I just want to not have this "bad " feeling...it's just come on lately and I want my optimism back..
HELP.
Angie

Angie, I was in your shoes about 2.5 years ago and its hard for people to think of something hopeful and good to say about this cancer.  It is extremely hopeful that your dad's cancer is in stage 3.  We had a close family friend who lived for 6 years with stage 3...trust me, I know 6 years sounds way too short, but this cancer is so aggressive that I would've given anything for 6 more years with my dad.  If you havn't checked out Cathy's EC Cafe yet, its a really good website to go to if you want to read some uplifting stories.  Theres a tab on it with EC survivors of 5 years and longer.  I also have a website www.frankies5k.com that has some good sites to check out.  I am so sorry your dad and family are going through this.  Just remember that the statistics are horrible, but everybody is different.  If we had listened to the statistics, my family wouldve been miserable, but instead we enjoyed the time we had with my dad.  God Bless and hope some of this helps a little.  I wish I had the right answers,

Katie

Hi Angie,

I certainly know how you feel. It seems how my dad feels effects my outlook for the day as well. We've been so excited about his good news and he was feeling better since he had a week off in between treatments. The last two days he has felt horrible, though. He started back with the nausea and dry heaves. I cried the entire way home when I left today. I just hate leaving him when he feels so bad.

I guess what I'm trying to say is that this is very much a roller coaster ride that we can't choose to get off of. Some days the only good thing seems to be knowing that God is in control, others I'm on cloud 9.

Just know that I am hear if you ever want to talk or need anything.

You and your dad are in prayers.

HI Am so glad to have found this site, my dad was diagnosed with this cancer in June of 06 and it has been horrible as I live in NZ and he lives in Brisbane.
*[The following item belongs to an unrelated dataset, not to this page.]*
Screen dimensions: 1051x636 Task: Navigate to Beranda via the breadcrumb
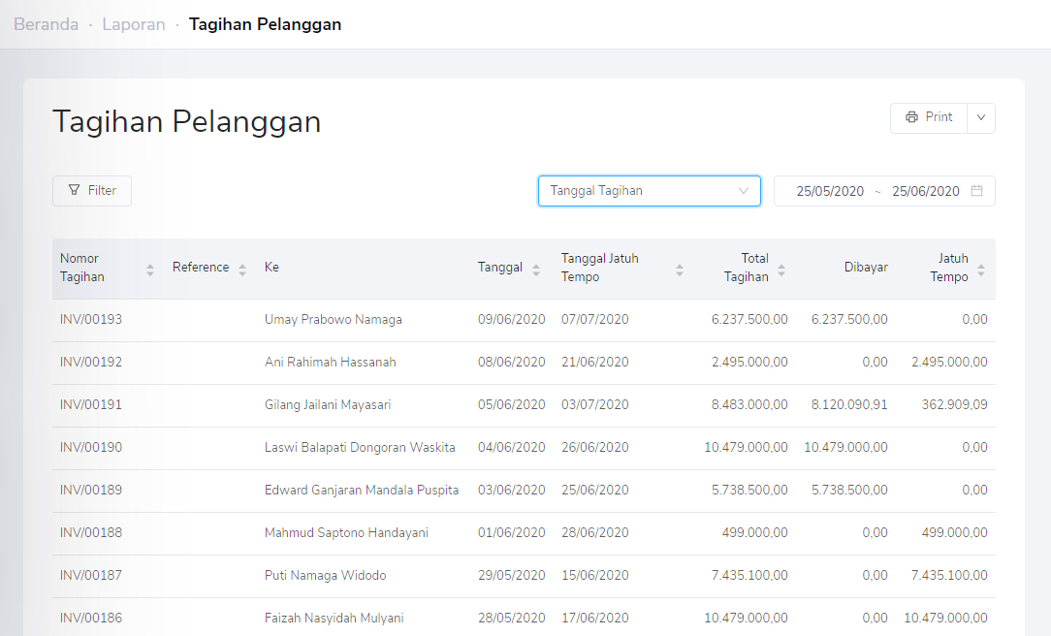point(46,24)
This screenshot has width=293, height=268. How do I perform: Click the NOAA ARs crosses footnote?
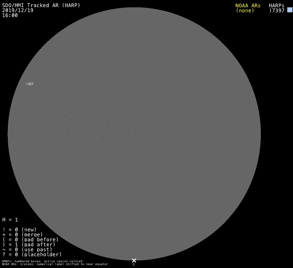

I am really really confused as I am thinking that we (my husband and myself and our baby boy) should just move back to Brisbane but it's so hard to get information out of mum and dad as they obviously are staying very positive but I keep feeling like I am not hearing everything as maybe they don't want to process all the information?

Dad had a total oesophagectomy in June of 06 without doing any prior radiotherapy or chemo (even though I am now reading that this is a good idea?) and he had HEAPS of complications including ending up in hospital for almost 3 month. In the last 18months he has lost almost 20 kilos and has lots of trouble eating as he tends to throw up a lot or get food caught in his throat.
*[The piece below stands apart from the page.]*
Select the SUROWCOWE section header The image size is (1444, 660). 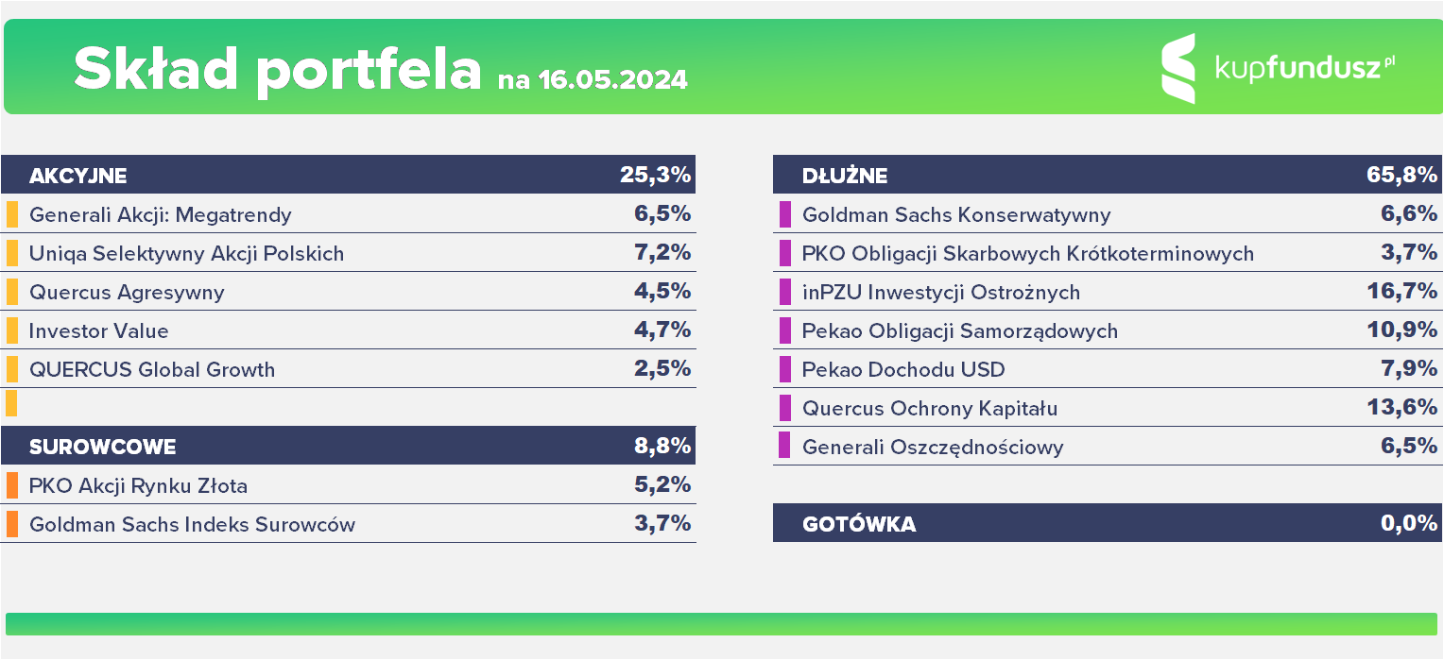[348, 446]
 At his last check up they found the cancer back and so now he starts combined chemo and radiotherapy next Monday. I am really lost as I have started reading up again and now dont know what to ask the DR's - about his treatments, outlook,side effects etc- as the more I read the more I realise I know nothing.

Does anyone have any suggestions as to what questions I should be asking? Should we make the move back to OZ? What is his long term outlook?

I can't seem to think straight and obviously I will come home for the treatments and to be with him but I am also a bit lost as of course I would come back to OZ for him to live but I am trying to get the facts first so we can make an informed decision about what to do. I hope I don't sound selfish but I guess it's just one more stress on top of dad already being sick by moving my husband and baby to Australia as well???